What is required: Retype the rows that begin with the line containing "The image size" and end with the line containing "grat-top-1: 100° is", including both of those lines.

Exercise material:
BEGIN
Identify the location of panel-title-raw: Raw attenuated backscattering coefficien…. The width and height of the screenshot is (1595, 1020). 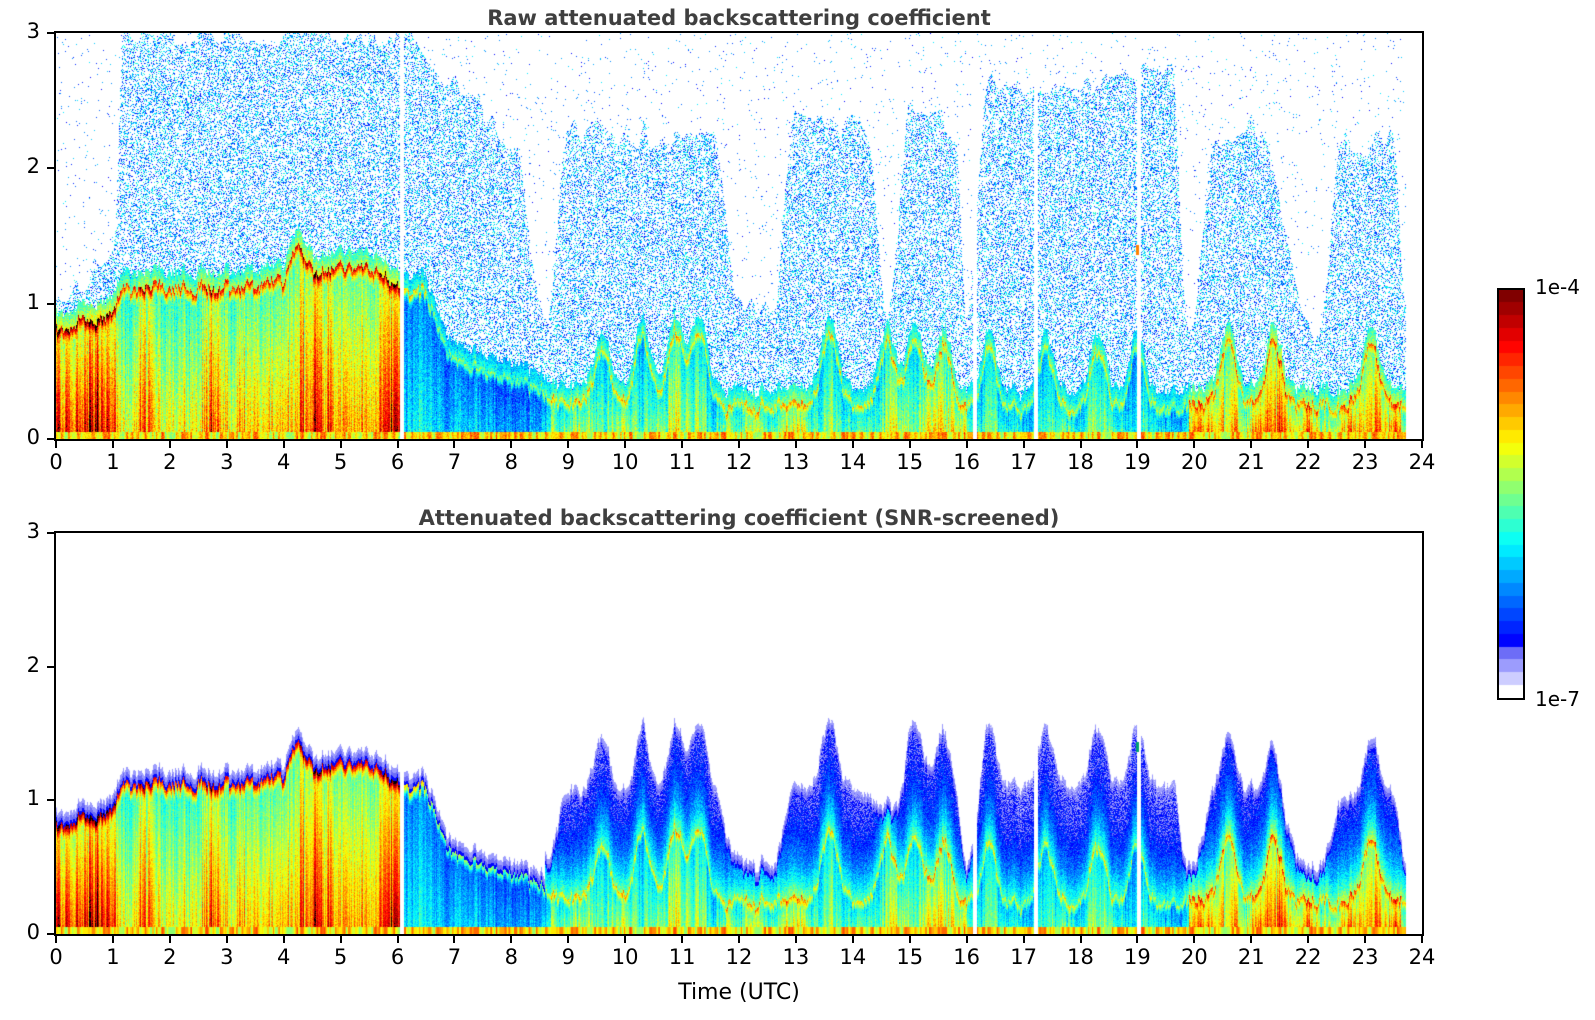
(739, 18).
END
BEGIN
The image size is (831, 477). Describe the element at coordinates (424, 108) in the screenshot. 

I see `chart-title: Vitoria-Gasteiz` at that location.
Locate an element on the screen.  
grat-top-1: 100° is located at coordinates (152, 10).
END
Solution to this problem:
The image size is (831, 477). Describe the element at coordinates (424, 108) in the screenshot. 

I see `chart-title: Vitoria-Gasteiz` at that location.
Locate an element on the screen.  
grat-top-1: 100° is located at coordinates (152, 10).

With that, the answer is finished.